▶ WRITTEN TASK: Copy the rows word for word, from the line containing "Pick the Sample eyedropper tool" through the end of the rows, and leave the pictures out of your answer.

▶ PROVIDED INFORMATION:
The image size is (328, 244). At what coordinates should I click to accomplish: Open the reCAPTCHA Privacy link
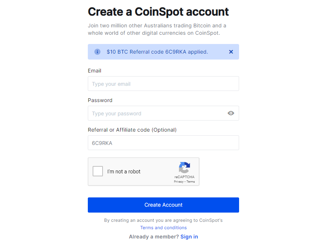[179, 182]
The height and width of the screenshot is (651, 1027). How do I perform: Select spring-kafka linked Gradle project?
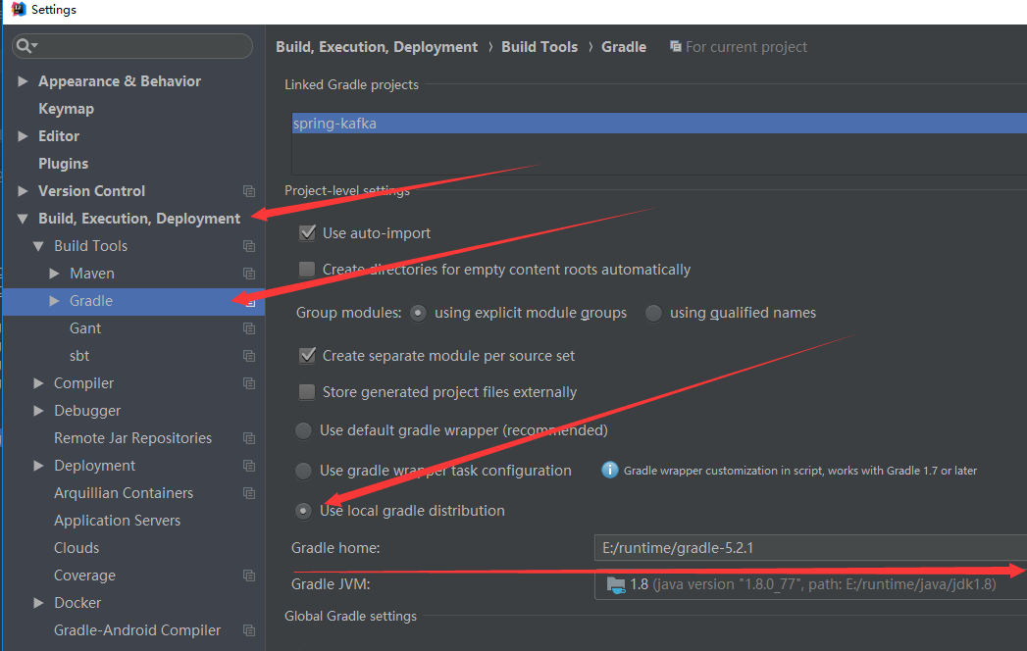coord(334,124)
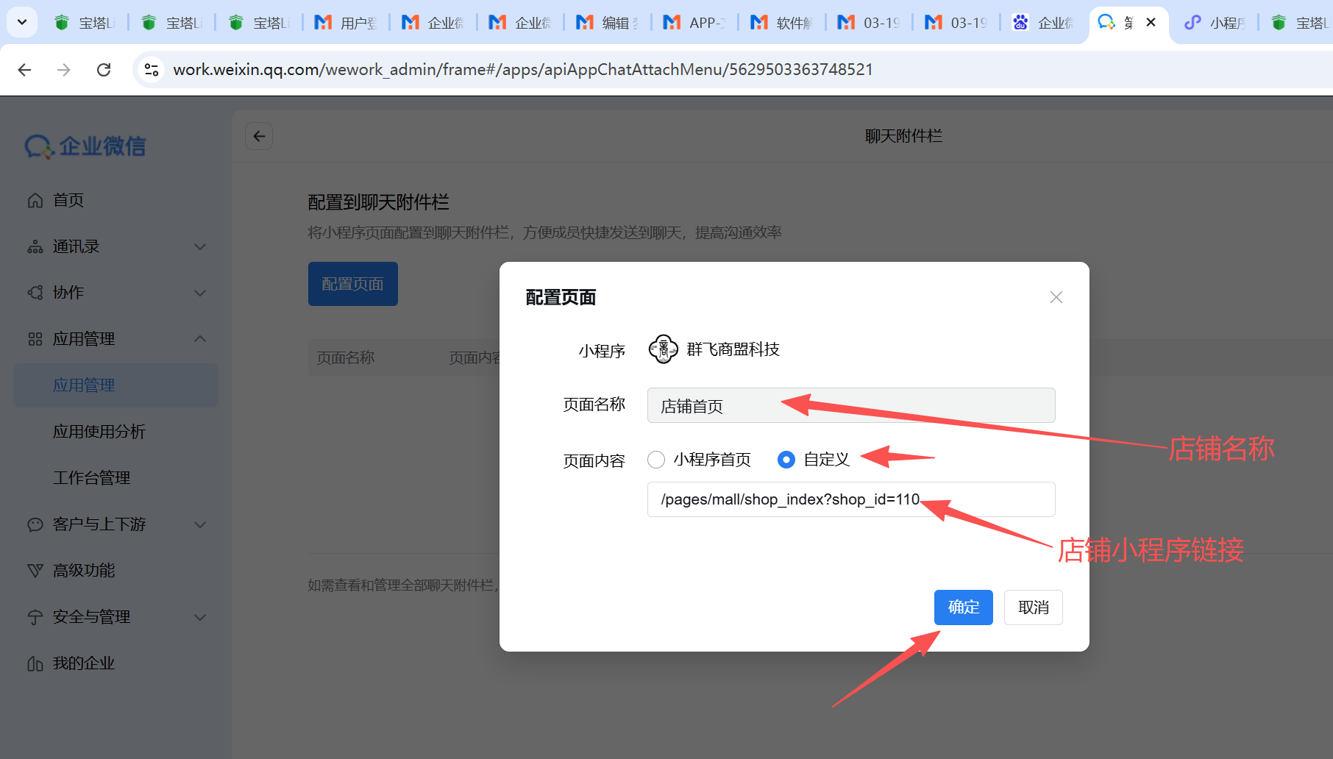The image size is (1333, 759).
Task: Click the browser reload icon
Action: [104, 69]
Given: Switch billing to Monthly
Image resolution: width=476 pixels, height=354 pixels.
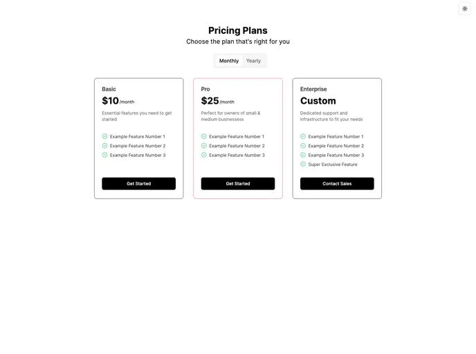Looking at the screenshot, I should click(229, 61).
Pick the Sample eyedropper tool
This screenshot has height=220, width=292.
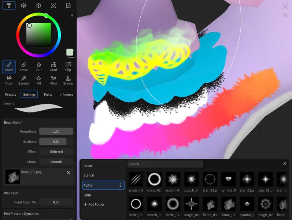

▶ EXPECTED OUTPUT:
Pick the Sample eyedropper tool
This screenshot has height=220, width=292.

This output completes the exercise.